Representative Dixon introduced House Bill 600 on increased penalties for vehicular homicide during a committee hearing that included law enforcement and family testimony but no formal vote.
The bill would elevate certain vehicular homicide charges tied to reckless driving to a second-degree felony and create a fourth-degree felony for deaths or great bodily harm caused while committing careless driving, a change supporters said would close a sentencing gap and give prosecutors more options.
Representative Dixon said she brought HB 600 after seeing an “alarming trend in street racing and reckless driving incidents” in Albuquerque and elsewhere and because existing penalties have not deterred those behaviors. “This legislation recognizes the significant difference between different levels of driver culpability,” Dixon said, adding the change would provide “justice for victims and families” and “enhanced deterrence.”
Albuquerque Police Department Sergeant James Burton, sergeant of APD’s fatal crash unit, described recent shifts in fatal-crash causes and urged the committee to act. “Part of my responsibility in my position is I have to be the one to call families and tell them that their loved ones are deceased because of these crashes,” Burton said. He told lawmakers that while driving-under-the-influence cases historically accounted for many fatal crashes, “reckless driving has now passed” and that careless-driving charges currently can carry only misdemeanor penalties in many cases.

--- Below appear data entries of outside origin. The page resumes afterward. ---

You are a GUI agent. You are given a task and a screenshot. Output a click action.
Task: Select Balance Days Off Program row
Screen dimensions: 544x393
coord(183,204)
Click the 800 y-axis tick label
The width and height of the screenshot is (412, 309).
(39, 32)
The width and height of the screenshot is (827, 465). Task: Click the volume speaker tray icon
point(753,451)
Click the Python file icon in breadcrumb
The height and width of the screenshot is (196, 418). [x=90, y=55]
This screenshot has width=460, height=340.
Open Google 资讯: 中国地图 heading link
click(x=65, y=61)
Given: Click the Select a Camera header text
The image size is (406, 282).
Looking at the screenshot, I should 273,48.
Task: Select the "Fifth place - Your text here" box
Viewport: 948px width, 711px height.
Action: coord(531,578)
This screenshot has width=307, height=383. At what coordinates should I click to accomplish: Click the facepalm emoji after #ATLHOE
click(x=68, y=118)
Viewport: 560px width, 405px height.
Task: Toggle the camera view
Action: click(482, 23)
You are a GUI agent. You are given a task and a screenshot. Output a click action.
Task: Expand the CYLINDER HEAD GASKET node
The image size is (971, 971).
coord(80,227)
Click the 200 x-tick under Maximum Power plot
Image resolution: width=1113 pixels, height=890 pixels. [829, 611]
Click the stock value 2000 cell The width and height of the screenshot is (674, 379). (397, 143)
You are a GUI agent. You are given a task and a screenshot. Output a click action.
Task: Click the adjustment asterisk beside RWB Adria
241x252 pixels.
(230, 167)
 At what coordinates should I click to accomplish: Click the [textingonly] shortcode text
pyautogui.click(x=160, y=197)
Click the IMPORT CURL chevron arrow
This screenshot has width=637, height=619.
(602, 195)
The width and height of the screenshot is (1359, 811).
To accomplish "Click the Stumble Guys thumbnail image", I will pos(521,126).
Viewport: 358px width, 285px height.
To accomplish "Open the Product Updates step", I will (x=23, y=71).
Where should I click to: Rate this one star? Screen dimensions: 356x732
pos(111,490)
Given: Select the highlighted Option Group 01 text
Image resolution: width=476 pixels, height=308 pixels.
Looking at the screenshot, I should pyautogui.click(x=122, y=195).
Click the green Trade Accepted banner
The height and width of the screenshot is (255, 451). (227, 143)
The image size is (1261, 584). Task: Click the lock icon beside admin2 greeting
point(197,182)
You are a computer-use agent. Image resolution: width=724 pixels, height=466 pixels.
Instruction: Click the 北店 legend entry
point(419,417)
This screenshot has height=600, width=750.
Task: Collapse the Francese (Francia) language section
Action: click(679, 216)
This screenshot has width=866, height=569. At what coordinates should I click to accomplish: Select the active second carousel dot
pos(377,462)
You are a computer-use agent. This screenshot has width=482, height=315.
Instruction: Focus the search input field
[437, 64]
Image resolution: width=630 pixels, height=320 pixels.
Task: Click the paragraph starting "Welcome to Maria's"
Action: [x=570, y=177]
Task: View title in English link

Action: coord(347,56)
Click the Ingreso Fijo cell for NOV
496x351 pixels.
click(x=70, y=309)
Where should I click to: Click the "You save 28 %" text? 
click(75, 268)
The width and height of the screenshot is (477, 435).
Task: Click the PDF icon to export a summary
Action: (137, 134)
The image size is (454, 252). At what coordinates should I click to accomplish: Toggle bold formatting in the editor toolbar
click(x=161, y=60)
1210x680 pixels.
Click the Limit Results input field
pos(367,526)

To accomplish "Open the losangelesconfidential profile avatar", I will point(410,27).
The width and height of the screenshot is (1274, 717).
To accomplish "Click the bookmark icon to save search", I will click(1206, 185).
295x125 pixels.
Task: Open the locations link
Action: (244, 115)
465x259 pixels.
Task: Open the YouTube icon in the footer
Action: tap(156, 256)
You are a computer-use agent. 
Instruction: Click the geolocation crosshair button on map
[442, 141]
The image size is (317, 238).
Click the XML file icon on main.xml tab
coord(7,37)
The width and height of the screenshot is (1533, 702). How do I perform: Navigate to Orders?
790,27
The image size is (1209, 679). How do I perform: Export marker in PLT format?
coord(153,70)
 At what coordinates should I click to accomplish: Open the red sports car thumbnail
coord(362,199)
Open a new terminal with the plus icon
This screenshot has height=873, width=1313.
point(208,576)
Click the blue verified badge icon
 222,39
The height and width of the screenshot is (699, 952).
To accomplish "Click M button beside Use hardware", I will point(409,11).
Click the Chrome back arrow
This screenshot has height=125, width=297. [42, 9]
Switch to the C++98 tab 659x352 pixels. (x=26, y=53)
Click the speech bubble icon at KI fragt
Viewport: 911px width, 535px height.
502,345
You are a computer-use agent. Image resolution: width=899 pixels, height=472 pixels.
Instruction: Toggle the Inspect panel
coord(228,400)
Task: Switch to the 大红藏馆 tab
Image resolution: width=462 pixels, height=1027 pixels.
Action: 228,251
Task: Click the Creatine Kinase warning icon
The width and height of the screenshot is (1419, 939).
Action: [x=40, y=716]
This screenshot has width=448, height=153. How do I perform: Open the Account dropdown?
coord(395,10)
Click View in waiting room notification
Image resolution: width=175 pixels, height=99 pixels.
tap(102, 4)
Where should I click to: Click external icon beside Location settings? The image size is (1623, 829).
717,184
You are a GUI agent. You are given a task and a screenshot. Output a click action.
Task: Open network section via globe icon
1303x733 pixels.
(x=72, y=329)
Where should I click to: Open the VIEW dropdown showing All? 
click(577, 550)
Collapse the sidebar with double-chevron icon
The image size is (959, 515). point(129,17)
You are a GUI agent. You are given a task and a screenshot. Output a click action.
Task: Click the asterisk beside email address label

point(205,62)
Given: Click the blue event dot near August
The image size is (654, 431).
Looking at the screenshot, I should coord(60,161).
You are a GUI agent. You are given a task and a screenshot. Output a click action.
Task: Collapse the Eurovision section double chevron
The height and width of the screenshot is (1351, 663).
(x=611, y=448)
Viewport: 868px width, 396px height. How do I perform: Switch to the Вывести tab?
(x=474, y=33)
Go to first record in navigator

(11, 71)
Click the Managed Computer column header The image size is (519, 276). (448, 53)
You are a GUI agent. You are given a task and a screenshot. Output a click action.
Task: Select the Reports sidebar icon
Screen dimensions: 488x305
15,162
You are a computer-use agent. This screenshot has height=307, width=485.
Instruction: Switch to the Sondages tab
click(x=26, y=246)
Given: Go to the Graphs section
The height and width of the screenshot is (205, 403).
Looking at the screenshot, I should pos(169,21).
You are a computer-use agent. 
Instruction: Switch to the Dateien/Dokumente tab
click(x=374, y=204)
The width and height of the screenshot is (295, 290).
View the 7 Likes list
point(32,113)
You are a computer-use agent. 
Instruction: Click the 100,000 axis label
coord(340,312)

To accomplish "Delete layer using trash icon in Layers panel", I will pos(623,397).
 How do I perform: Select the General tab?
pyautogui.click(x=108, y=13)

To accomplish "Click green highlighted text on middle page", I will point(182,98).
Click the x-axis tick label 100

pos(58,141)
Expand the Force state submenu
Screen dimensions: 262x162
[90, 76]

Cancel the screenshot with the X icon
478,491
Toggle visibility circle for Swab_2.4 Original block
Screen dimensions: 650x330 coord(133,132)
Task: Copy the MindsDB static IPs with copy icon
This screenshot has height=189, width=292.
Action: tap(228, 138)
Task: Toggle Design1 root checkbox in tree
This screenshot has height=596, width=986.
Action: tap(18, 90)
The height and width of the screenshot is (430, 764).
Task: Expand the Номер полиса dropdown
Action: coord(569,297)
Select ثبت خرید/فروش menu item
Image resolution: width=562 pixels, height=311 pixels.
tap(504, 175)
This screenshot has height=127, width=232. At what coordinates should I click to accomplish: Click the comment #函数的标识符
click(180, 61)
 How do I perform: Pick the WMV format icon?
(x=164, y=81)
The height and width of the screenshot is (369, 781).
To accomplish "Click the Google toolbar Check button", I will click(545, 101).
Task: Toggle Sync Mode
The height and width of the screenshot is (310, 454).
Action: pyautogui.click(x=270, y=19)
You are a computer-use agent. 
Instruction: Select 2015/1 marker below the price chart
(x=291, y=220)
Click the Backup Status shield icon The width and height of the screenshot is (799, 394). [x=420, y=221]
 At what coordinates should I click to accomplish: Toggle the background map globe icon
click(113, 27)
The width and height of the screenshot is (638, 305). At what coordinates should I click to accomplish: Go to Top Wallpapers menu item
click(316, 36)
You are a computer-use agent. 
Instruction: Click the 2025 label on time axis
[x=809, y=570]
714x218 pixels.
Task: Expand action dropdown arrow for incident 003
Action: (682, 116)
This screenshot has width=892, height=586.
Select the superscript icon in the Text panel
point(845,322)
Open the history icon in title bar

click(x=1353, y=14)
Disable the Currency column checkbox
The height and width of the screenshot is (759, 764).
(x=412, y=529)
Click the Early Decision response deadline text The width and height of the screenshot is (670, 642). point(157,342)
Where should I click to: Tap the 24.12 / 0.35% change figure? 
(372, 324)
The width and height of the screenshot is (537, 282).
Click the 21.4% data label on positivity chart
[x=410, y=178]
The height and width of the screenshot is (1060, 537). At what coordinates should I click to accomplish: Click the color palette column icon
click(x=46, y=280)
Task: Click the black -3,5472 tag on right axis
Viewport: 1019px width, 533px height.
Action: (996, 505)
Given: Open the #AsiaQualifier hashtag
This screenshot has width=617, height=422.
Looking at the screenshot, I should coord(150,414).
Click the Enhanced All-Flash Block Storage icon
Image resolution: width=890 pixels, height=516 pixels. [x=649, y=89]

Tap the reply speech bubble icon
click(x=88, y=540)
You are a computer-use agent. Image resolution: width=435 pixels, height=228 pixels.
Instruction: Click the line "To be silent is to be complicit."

Burton explained the difference between reckless and careless as the state currently treats them: reckless requires proof of more intentional dangerous driving behavior, while careless is treated more as an accidental or lesser standard. He said HB 600 would raise penalties for reckless-caused deaths and add a felony-level option when careless driving leads to death, so prosecutors would not be forced to reduce cases to low-level misdemeanors when reckless cannot be proved.
Family members of victims described the human toll of crashes they linked to racing or reckless driving. One speaker said, “Eleven months ago today … my brother Ben Gonzalez was killed in an accident in Albuquerque. The driver was speeding almost twice the speed limit and ran a red light,” and urged lawmakers to “make our streets safer.” A parent who identified her daughter as a victim said, “When our daughter Jenna woke up on October eighth of 2023, she had no idea at all that her life would be cruelly taken by 7:30 of that evening,” and described serious injuries to other children involved.
Other law-enforcement officials voiced statewide concern. Ben Valdez, identified as deputy chief of the Sanjay Police, said unsafe driving “is not only one community in our state that’s affected.” Troy Weiser, chief of the New Mexico State Police, described New Mexico’s high per-capita traffic fatality rate and urged stronger enforcement tools. Steve Hebbie, chief of the Farmington Police Department and president of the New Mexico Chiefs of Police Association, said the association “strongly support[s] this bill.”
Committee members asked technical and policy questions. Representative Armstrong requested clarification about the difference between careless and reckless; Burton explained that reckless involves intentional dangerous maneuvers (for example, weaving or very high speeds in a business or residential district), while careless covers failures such as running a red light or not looking before entering traffic, which courts often treat as a lesser infraction. Burton and members discussed penalty ranges as described at the hearing: a misdemeanor penalty described by witnesses ranged from roughly 30 to 90 days (the transcript contains both figures), a fourth-degree felony was described as carrying about 1½ years, a third-degree felony about three years (sometimes up to six), and a second-degree felony up to about 18 years. Those figures were presented by witnesses as explanatory ranges rather than statutory citations.
Members also discussed noncriminal strategies such as Vision Zero (a roadway-safety approach) and New Mexico Department of Transportation’s Target 0 program. Sergeant Burton described Vision Zero work with traffic engineers and community stakeholders to examine lighting, roadway design and speed limits for preventing fatal and serious-injury crashes. Several members urged public education and suggested the bill could include funding for outreach to notify the public about any new law.
No formal motion or vote was taken at the hearing; the committee heard the presentation and public comment and members indicated interest in sponsoring or cosponsoring the bill in a future session. Representative Dixon and several members said they intended to continue work on the proposal during the next legislative cycle.
Ending: The hearing closed after roughly 37 minutes of discussion and testimony; the committee adjourned without a vote, and HB 600 was left for further consideration in a future legislative session.